In a weekly memo, Gannett CEO Paul Bascobert discusses the future of print

October 17, 2019
Category: Business & Work

In a piece yesterday I reported that phasing out USA Today in print is likely to be part of the calculations of the expected Gannett/GateHouse merger. The move, which is not likely to be immediate, would help find critical savings to pay off debt and align with the merger’s primary strategy to serve digital journalism and advertising.

After the story appeared, a Gannett reporter provided me with a six-page memo that new CEO Paul Bascobert sent to staff yesterday addressing a wide range of issues related to the merger. Bascobert leads with a discussion of the future of print editions, both of USA Today and of the company’s 109 regional papers.

Bascobert says that market demand will tell when it’s time to cut back or stop print:


Local news is at the heart of what we do, and keeping local expertise in our communities is a cornerstone of our business model going forward.

Print remains an important platform for a large segment of our readers, although we know digital is our future. Our USA TODAY and local print products continue to be great businesses for us with loyal customer bases. However, we do need to respond to consumer’s preferences, which are shifting to consuming news online and mobile. To be clear, the decision will be made by the market telling us where we should focus. We will continue to maintain print if consumers are asking for it and the economics make sense. Our goal is to hold as steady as we can on print while focusing on transforming our digital business through increased efforts on digital subscription acquisition and retention. And to do that, of course, we need robust local news reporting.

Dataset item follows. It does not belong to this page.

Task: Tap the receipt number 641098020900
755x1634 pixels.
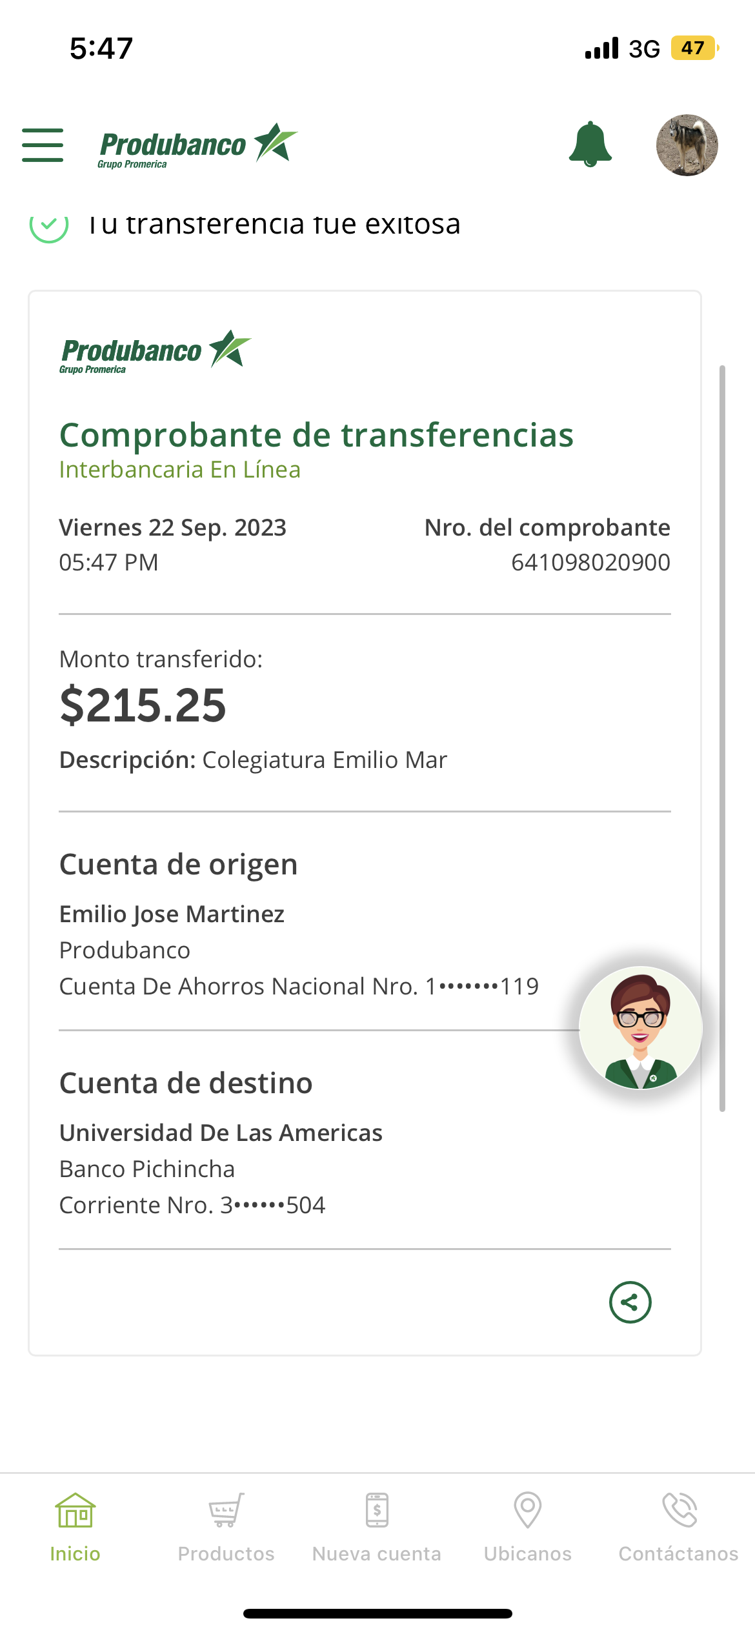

While there continues to be market demand for a 7-day home delivery option across our markets, we are always evaluating any changes at the market level. Today, there are a handful of markets where we do not offer a 7-day home delivery option. We have learned a lot about both the consumer and advertiser impacts, both good and bad. The print edition continues to be important to many of our loyal customers and a strong financial contributor to the business.”

Bascobert also responds to questions about potential layoffs and buyouts.

Further down in the memo, he answers a question about improving Gannett’s customer service. He concedes that it is bad and needs prompt fixing.

As I noted in several earlier stories, Bascobert’s selection as Gannett CEO was announced the same day as the merger. He also has been designated as operating CEO of the new company when New Media Investment, parent of GateHouse, completes its acquisition of Gannett.

He has been proactive in the company, visiting the larger regional papers and beginning transition planning. However, he has not been available for interviews. 

Mike Reed, chairman and CEO of New Media Investment, will retain those titles and the top job in the merged company. 

The reporter who provided me with the FAQ said that Bascobert has been sending out weekly memos to the Gannett staff since taking over as CEO. Reed also sends out a weekly memo.  

Gannett held a staff meeting today (Oct. 17) for Bascobert and USA Today publisher Maribel Perez Wadsworth to address questions about my story.